A hacker attack on Sony last month that compromised the personal data of more than 100 million users showed how trust in even the most established brands can quickly evaporate.

Whilst financial brands have built up high levels of trust, mobile-based brands such as Nokia and Apple, and relatively new financial brands like PayPal, have the potential to disrupt this seemingly comfortable position, GfK said.

Paying for small items like newspapers or a coffee by touching a mobile phone against an NFC (near field communications) reader has been technologically possible for many years.

But a reluctance to invest in the necessary infrastructure has prevented a market from developing in mature economies as banks, telcos, phone makers and software makers have tussled over ownership of the customer.


This year, however, a slew of NFC-enabled smartphones based on Google's latest Android platform is due to hit the market. Research in Motion's new Bold BlackBerry, due to go on sale this summer, will also be equipped with NFC.

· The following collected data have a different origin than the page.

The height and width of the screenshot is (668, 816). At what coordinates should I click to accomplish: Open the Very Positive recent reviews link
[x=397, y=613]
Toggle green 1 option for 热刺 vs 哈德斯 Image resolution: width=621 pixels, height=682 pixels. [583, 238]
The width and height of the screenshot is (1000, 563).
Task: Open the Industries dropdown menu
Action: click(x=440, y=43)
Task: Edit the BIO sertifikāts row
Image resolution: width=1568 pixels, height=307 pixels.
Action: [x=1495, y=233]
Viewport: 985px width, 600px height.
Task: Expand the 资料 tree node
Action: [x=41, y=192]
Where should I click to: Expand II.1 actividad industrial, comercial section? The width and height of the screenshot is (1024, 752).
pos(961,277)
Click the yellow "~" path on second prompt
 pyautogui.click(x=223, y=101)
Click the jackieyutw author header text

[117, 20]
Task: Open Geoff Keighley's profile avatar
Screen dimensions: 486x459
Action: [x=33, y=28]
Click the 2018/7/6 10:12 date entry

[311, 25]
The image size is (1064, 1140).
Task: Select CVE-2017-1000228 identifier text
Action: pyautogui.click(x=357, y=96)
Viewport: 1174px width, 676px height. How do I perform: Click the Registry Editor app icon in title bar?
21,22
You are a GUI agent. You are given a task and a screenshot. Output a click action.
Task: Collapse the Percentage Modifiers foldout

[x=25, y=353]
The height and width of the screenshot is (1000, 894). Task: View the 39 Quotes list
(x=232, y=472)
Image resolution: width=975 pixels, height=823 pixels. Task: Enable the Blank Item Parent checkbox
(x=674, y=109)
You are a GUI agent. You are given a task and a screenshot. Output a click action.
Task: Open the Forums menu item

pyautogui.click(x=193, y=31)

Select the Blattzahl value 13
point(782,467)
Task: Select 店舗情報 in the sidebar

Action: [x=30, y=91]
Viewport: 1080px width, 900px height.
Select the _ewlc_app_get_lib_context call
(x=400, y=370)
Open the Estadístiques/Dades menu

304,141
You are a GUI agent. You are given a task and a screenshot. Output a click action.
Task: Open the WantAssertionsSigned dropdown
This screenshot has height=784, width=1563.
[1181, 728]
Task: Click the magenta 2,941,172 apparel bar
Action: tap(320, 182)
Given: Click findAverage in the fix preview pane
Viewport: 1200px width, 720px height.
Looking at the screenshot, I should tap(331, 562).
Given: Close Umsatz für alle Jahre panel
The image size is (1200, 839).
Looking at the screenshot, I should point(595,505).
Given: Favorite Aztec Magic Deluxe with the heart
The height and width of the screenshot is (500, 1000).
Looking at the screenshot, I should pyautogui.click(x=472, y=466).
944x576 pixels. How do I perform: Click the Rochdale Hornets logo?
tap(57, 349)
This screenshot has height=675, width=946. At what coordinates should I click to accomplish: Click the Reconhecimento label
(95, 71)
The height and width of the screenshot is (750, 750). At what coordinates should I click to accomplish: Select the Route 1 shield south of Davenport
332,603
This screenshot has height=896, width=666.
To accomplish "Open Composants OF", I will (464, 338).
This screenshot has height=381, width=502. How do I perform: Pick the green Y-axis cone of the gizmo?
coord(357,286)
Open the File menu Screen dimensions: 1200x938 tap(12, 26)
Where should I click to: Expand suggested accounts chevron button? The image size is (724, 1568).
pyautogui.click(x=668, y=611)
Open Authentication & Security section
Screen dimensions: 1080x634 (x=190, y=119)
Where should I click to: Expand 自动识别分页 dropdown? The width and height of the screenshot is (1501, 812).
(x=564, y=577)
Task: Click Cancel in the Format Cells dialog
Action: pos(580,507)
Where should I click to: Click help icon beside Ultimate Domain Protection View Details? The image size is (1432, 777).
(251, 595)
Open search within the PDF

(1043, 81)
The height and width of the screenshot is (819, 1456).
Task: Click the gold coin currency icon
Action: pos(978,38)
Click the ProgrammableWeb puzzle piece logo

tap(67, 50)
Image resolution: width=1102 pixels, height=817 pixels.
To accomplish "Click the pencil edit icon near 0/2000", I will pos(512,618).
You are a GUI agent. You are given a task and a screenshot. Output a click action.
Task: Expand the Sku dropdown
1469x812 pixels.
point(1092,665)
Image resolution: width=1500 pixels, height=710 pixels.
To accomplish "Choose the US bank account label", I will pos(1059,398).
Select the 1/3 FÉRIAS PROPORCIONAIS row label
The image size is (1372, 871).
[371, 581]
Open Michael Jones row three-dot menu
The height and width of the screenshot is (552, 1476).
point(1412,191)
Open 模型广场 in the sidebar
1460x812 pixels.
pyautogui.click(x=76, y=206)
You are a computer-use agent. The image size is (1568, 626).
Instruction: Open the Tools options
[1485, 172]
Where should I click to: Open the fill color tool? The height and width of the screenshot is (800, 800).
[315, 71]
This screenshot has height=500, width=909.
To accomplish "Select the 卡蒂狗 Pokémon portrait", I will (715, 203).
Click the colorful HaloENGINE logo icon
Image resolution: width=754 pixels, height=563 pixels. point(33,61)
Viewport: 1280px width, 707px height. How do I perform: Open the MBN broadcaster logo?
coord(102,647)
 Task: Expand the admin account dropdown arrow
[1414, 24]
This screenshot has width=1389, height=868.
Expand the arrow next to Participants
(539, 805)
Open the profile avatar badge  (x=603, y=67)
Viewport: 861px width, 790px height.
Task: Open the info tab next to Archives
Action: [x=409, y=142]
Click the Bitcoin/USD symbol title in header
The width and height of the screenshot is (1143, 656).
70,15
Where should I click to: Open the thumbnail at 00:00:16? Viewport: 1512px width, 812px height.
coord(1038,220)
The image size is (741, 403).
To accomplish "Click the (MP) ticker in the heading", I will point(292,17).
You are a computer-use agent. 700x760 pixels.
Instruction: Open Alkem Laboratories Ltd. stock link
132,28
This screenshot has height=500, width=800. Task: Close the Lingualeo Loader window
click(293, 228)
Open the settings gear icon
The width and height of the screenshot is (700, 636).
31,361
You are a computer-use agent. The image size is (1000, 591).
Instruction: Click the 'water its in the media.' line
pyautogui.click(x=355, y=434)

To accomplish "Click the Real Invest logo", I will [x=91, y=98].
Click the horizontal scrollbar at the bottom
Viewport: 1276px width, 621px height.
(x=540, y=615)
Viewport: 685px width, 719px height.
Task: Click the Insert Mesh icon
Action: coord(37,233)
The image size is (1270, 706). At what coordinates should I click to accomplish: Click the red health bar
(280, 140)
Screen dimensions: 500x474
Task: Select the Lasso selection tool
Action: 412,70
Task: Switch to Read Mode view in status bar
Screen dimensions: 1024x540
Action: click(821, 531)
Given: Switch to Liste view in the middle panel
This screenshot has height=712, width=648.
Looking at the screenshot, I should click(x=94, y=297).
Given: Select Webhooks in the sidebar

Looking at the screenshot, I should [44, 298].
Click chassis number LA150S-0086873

At least one in five smartphones will have an NFC chip by 2014, adding up to almost 300 million NFC-capable smartphones by 2014, according to a new forecast by telecoms analysis firm Juniper Research.

Meantime, mobile operators are gearing up to launch mobile payment services after years of trials.

Telefonica's O2 is about to apply for a banking license in Britain, while in Spain Telefonica recently signed a deal to collaborate on NFC technology with Orange and Vodafone.

Key retailers in Britain including Tesco, the Co-op and fast-food chain McDonald's also are expected to install contactless payment terminals soon.

GfK carried out its online survey of 8,603 consumers in Britain, the United States, Germany, France, Spain, Brazil, China, Italy and South Korea -- which it used as a benchmark because mobile payments have been used there for many years.

Chinese consumers were keenest to start using mobile payment services, with 82 percent saying they found the idea appealing. Brazil followed, with 73 percent, while the French were the least keen, with just 42 percent finding it appealing.

South Korea, the benchmark for the survey, had 72 percent.

In regions like western Europe and the United States, mobile payments are a harder sell because financial systems are well established and shopping in stores is already fairly convenient, with many accepting debit and credit cards as well as cash.

In parts of sub-Saharan Africa and southeast Asia, where many people have no bank account, mobile payments using simpler technology than NFC have proven very popular.